**PROMPT:** Please work out how many lines in the entries contain "pixels", then give that number with nothing added.

**WORKING DATA:**
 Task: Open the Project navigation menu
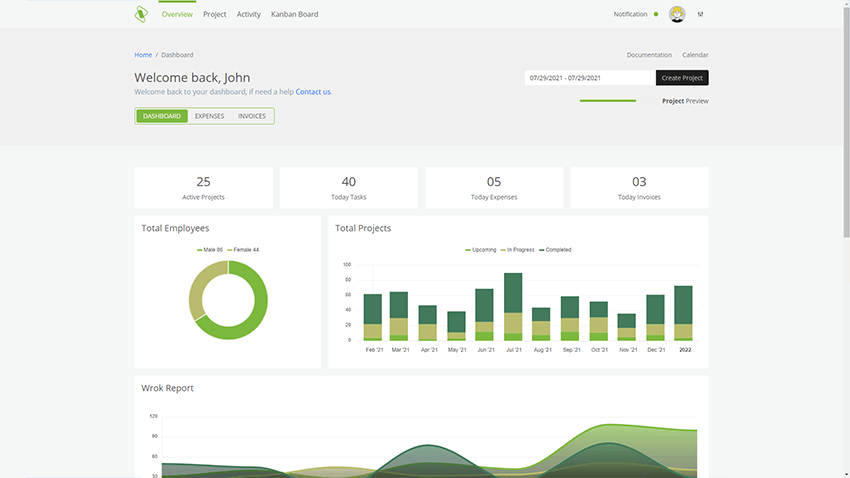click(214, 15)
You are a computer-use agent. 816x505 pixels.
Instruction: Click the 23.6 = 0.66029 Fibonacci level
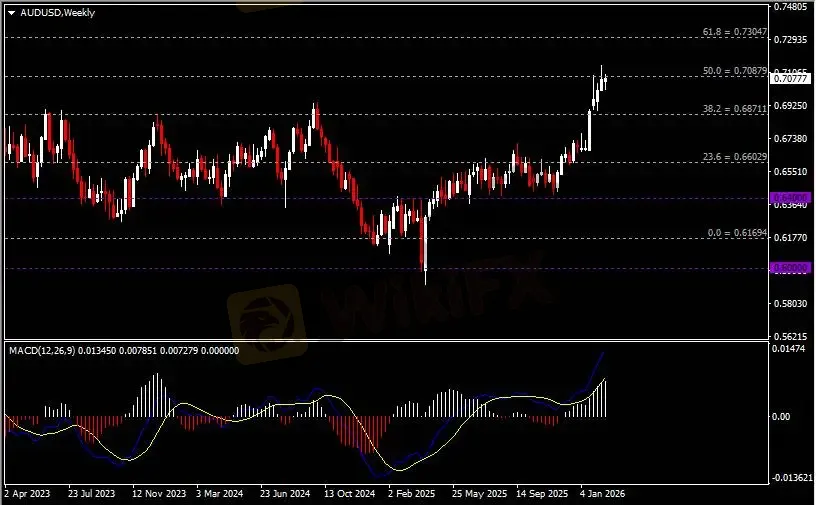tap(735, 157)
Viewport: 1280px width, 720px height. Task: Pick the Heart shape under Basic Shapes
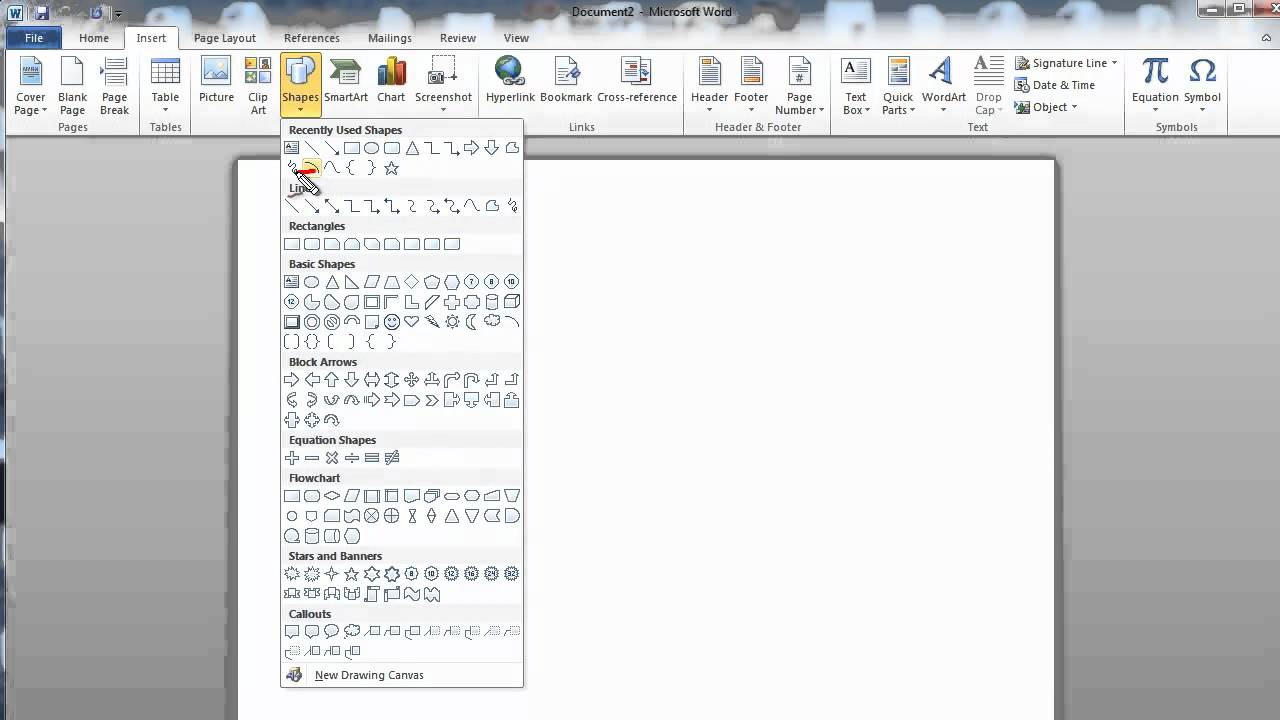pos(411,321)
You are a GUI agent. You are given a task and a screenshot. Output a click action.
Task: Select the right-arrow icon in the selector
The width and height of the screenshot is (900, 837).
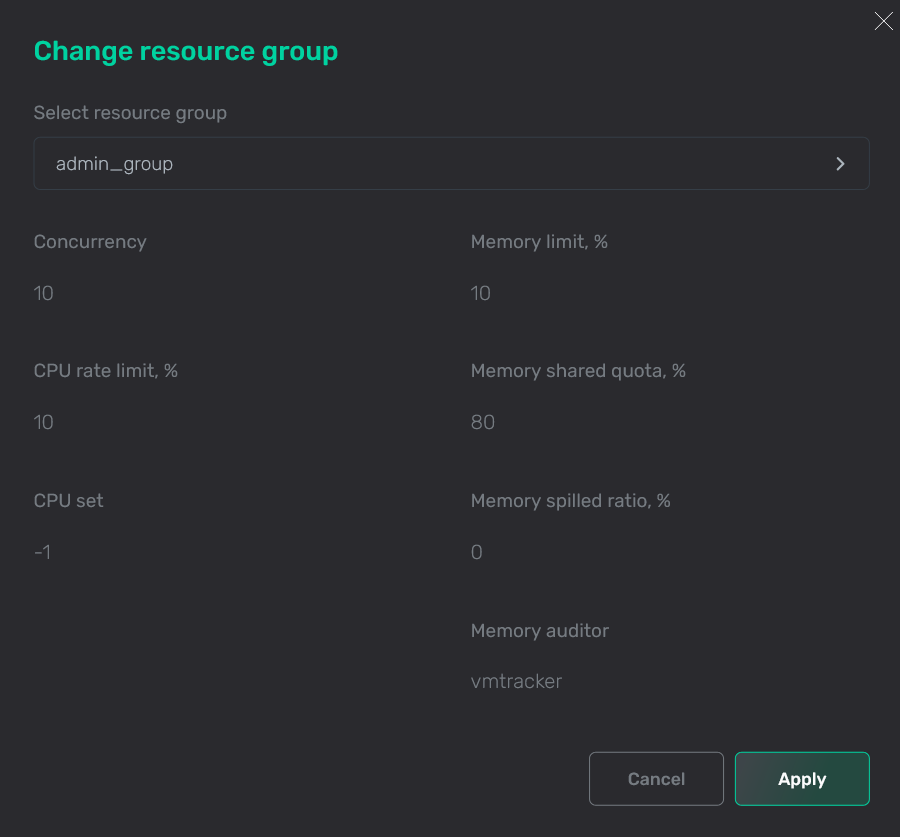840,163
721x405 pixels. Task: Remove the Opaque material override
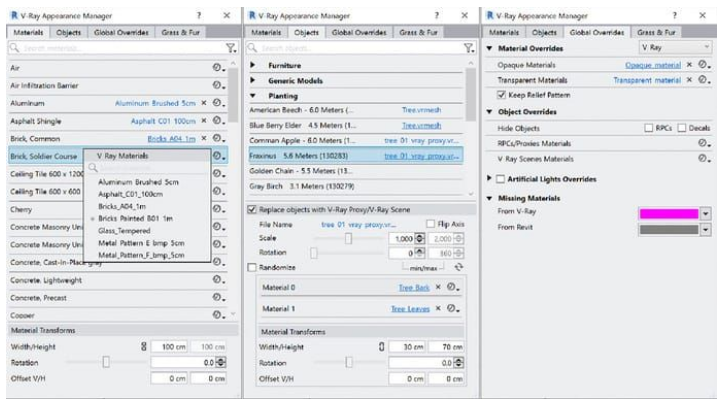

**TASK OUTPUT:** 2